The Chinese government has always been careful in managing public sentiments in the aftermath of tragedy, seen again in this year’s COVID-19 pandemic. The reluctance to shoulder any blame plays a role, but the more fundamental reason is about state control and its limits. Like any authoritarian ruler, the Communist Party is afraid of uninhibited expressions of grief, a language so completely individual it excludes all pretenses of the state. Behind curated displays and choreographed ceremonies of mourning, there is a pain pulsing through the nation, so deep and primal it holds a power the government dare not unleash.
Mitter is clear and precise in pointing out the many contradictions and falsehoods in the Chinese government’s claims. However, by engaging the state on its own terms, the book leaves the more fundamental assumptions unchallenged: what constitutes a Chinese nation, who defines it, and whether lessons from a war fall neatly along state lines. While the book devotes significant space to variances from the official narrative, Beijing’s perspective is always foregrounded, and everything else is compared against it.
The limitations of China’s Good War are reflected in its title. The first word, “China’s,” gives me pause. In the text, the name of the country is often used interchangeably with the government that rules it. The term “the good war,” as Mitter notes, was popularized by the American writer Studs Terkel and his 1984 book, “The Good War”: An Oral History of World War Two. Terkel used the phrase ironically, hence the quotation marks around it: War, though sometimes inevitable, such as the fight against fascism, can never be good, “because it made savages even of the best of young men,” Terkel said. In Mitter’s book, “good” is literal. Though it is presenting the Chinese government’s position, that position is not sufficiently, if at all, refuted.

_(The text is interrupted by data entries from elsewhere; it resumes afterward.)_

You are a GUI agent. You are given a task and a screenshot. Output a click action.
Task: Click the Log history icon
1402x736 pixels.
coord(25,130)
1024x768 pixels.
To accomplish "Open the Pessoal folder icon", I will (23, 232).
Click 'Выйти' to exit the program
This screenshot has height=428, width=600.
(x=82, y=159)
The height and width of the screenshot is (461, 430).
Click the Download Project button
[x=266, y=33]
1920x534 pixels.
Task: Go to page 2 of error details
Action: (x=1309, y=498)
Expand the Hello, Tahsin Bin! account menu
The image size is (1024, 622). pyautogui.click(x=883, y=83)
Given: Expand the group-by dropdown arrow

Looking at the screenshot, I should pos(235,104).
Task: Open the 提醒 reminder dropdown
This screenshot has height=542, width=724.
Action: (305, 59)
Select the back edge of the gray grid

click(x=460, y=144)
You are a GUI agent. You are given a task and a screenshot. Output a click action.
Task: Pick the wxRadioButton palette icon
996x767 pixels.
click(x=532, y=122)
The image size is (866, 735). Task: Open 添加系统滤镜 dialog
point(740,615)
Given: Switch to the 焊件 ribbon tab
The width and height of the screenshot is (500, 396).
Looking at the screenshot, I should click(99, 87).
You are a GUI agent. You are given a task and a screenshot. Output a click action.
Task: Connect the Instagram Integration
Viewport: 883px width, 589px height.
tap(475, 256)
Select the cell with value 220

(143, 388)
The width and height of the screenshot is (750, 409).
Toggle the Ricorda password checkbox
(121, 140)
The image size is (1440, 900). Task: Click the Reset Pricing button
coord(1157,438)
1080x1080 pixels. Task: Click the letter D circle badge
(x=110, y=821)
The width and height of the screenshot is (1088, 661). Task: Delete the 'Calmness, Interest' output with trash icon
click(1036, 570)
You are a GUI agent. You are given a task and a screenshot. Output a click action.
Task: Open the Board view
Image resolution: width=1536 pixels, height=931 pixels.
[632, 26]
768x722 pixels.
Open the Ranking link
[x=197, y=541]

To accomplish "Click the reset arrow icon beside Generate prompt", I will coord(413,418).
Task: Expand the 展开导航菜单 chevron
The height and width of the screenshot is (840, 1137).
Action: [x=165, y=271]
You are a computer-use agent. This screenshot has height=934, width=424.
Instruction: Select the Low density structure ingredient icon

China’s Good War is a fine study of how Beijing has repurposed the events of World War II to advance its own agenda. Maybe that is what the book aims to do, and I am only projecting my own wishes. At various points in the earlier chapters, it reads like Mitter is reaching for something bigger and richer than geopolitical analysis, toward a more universal truth beyond the confines of national affiliation. What I hope is that the book, as well as his excellent 2013 volume Forgotten Ally, helps create space, that the quest continues, that more Chinese stories are told, and that when the English-speaking world pays attention to China, its gaze is not fixed on the government nor colored by its red flag.
Yangyang Cheng is a particle physicist at Cornell University. Born and raised in China, Cheng received her PhD in physics from the University of Chicago, and her bachelor’s in Science from the University of Science and Technology of China's School for the Gifted Young.